The Police Commission has changed and is in the early stages of asserting its authority.
Change first started a year ago when Commissioner Adams challenged the presentation by John Traves, Q.C. regarding the MOU between the province and HRM . The change increased after Mr Butts left HRM and the issue of governance and the legislated responsibility and authority of a Board of became more prominent.
Many years of HRM organization charts show the Chief of Police reporting to the CAO, not the board, and the description of the position of the CAO is described in HRM documents as having ‘direct oversight of HR Police’.
The Board has discussed the issue of the reports that they require from HR Police and RCMP, more information is available in the minutes and agendas here :
http://www.halifax.ca/boardscom/bpc/Agendas.php
The minutes of March 21 2016 is a good place to start
The May 15 2015 minutes are essential to understanding the issue of governance and the MOU and must be read in conjunction with the Agenda reports.
Run as an independent.
Run for a particular political party and say you are not about party politics?
If we buy that then Trump will surely become president as words mean nothing and lies are truth.

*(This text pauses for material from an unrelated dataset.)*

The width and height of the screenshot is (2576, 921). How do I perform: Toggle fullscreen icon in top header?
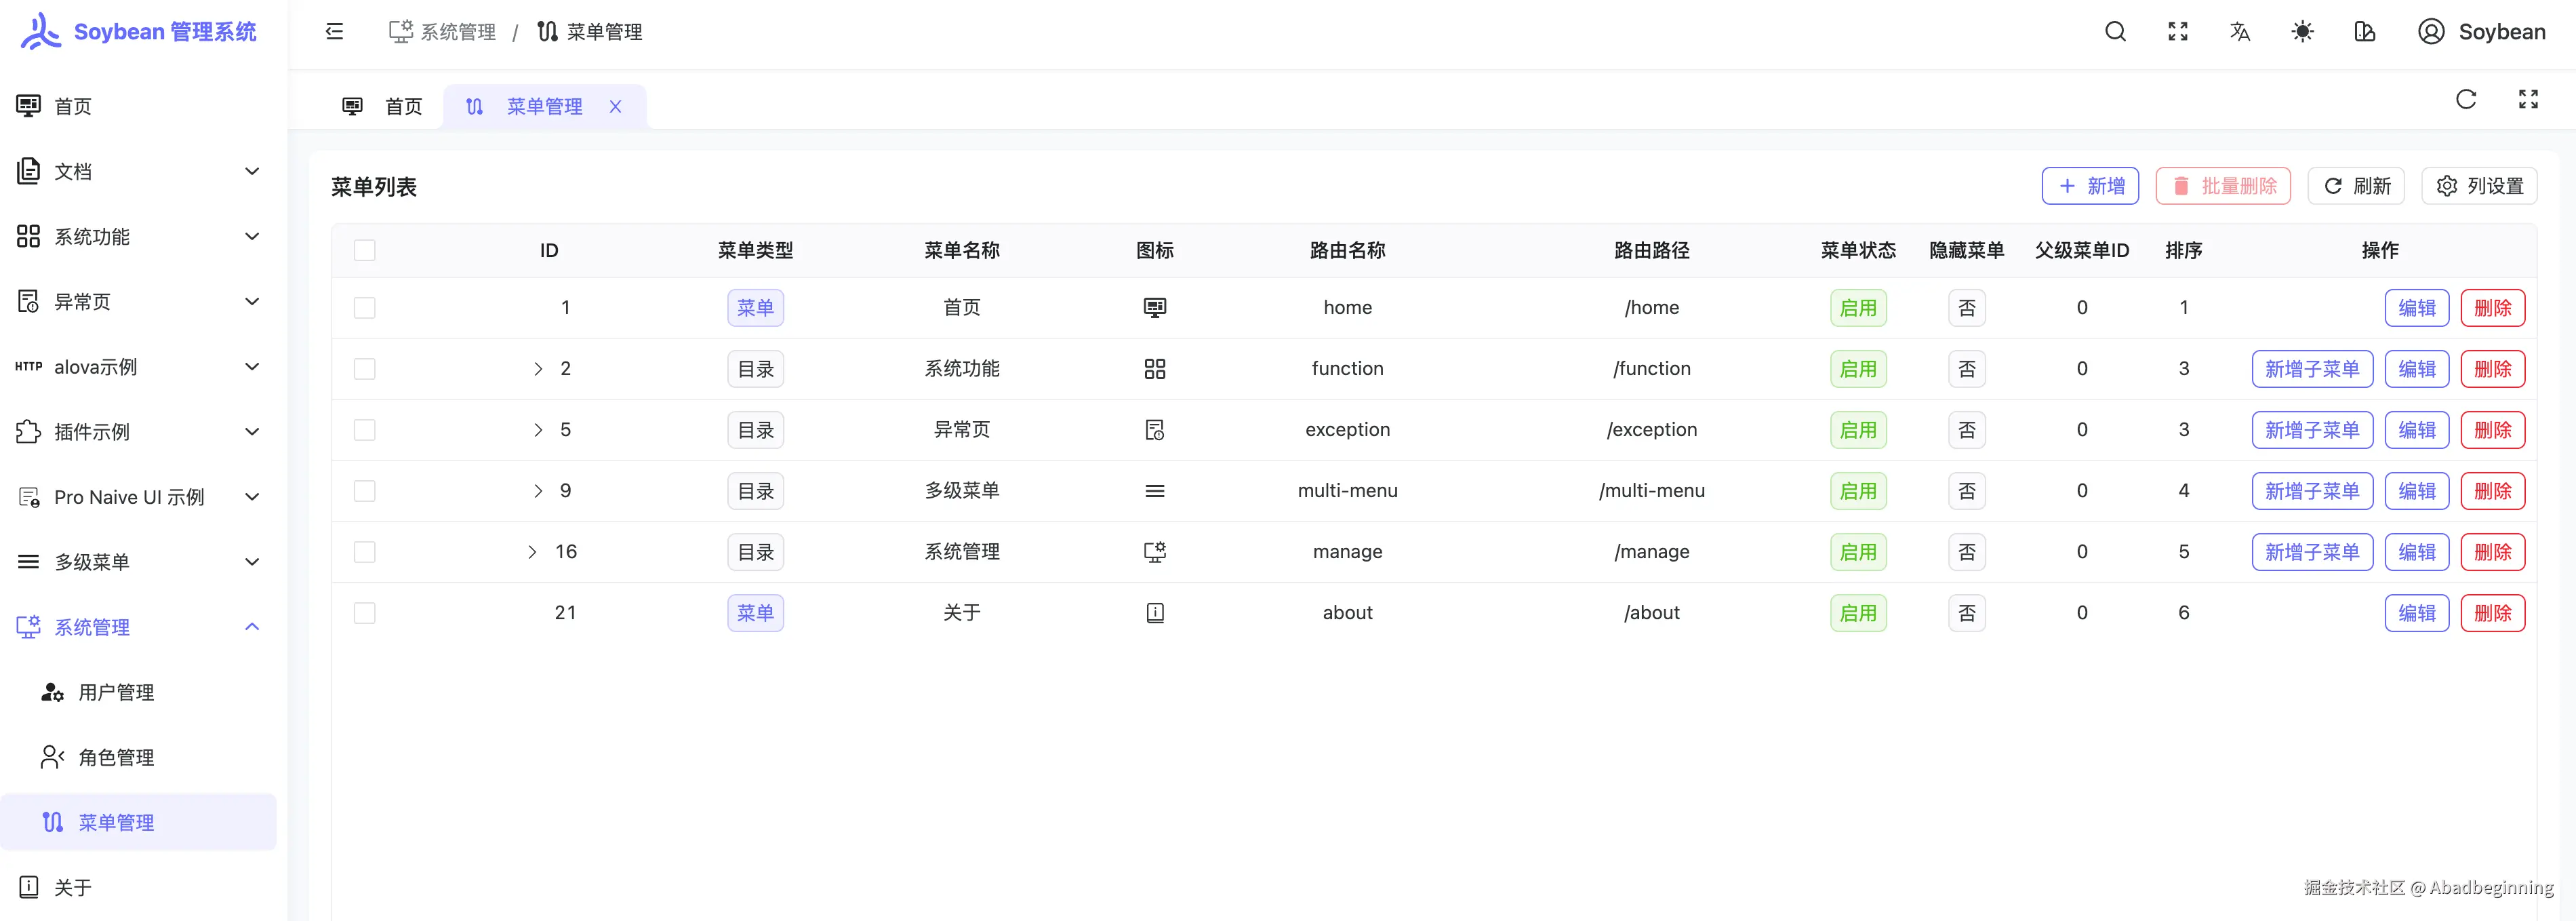(2178, 32)
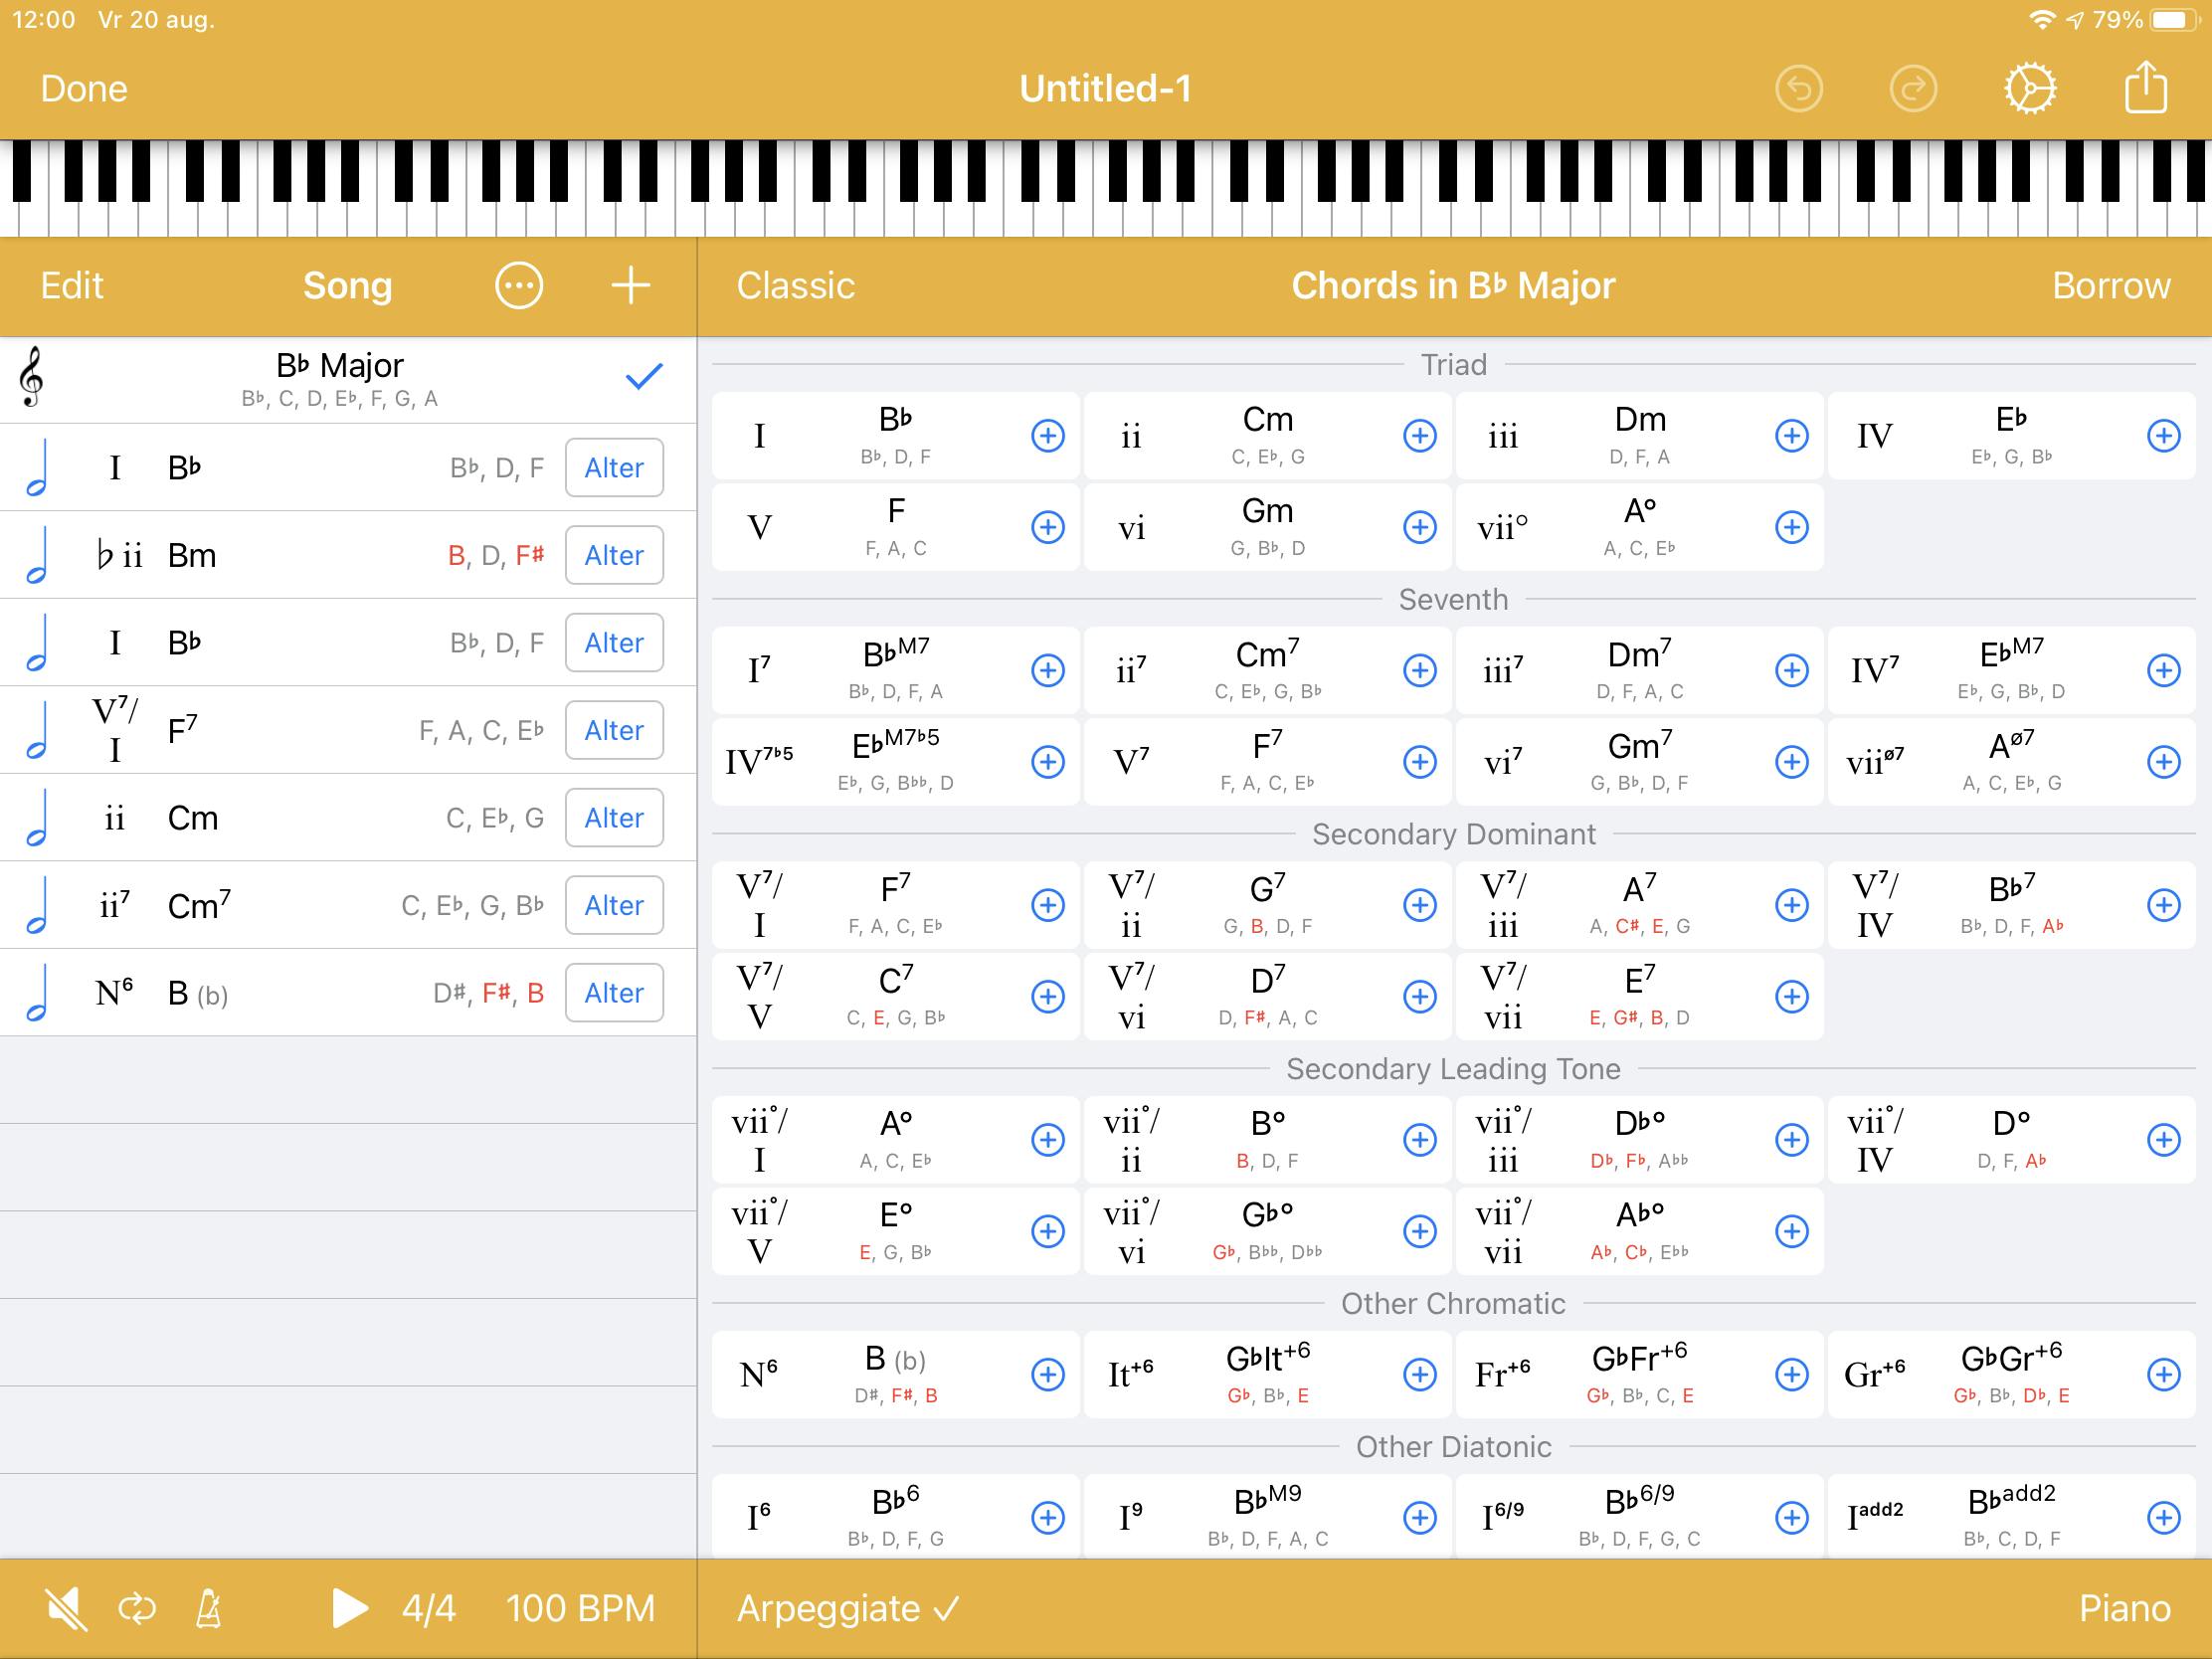Select the B♭ Major key row
Image resolution: width=2212 pixels, height=1659 pixels.
click(340, 378)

Could someone point me to an article someone must have already written about the inanity of people who claim they’re “post-partisan” or “post-ideological?” Thanks.
Here’s a vid: https://www.youtube.com/watch?v=Pk8ibrfXvpQ
Slavoj Zizek is an observer of the bs that is ‘post ideological’. Virtually everything he’s written covers this. Beware of people who claim they aren’t ideological, it reveals that they are the MOST ideological.
Thanks!
“Finally, both are also post-ideological, which makes them perfect avatars for the emerging 21st century zeitgeist …” That hurt my brain and set my BS-meter ringing. All that was missing was innovation.
“… but only if we move forward into the future together in a positive spirit based on cooperation, innovation, and a willingness to be bold”. Ahhh, there it is. And bold too! 🙂
Ben, here’s an article that summarizes it for me in less than 140 characters. 🙂
https://twitter.com/farwzaz/status/742513137329577985
Tim, I can’t seem to log in to BRT. I attempted last night and it went to a ‘log in’ request – even though I was already logged in. Same thing this morning. Any ideas what’s misfiring???
Hi Cathy,
We moved the site to a bigger server recently and it solved almost all the problems, but a few people are caught in a loop.
Please do this:
1. Refresh your browser. That works in 90% of cases. If that doesn’t work:
2. Clear your cache. If that doesn’t work:
3. email iris@halifaxexaminer.ca and she’ll fix you up.
My apologies for the problem.
Tim
It is pretty strange the way your site needs to be refreshed to load new articles. I’ve noticed this on chrome for Android, Safari for OSX, and Chrome on Windows 7.
I’ve spent good money hiring people a hell of a lot more tech literate than I am to fix this problem, to no avail. I’ll keep trying. I apologize.
It doesn’t really bother me, I actually think it’s kind of charming, except when I’m away from wifi in the morning and have to use my data plan to load your site twice.
Re post ideology and not caring about partisanship: If wish is basis of idea, then it’s ideology. New lie is the same as the old.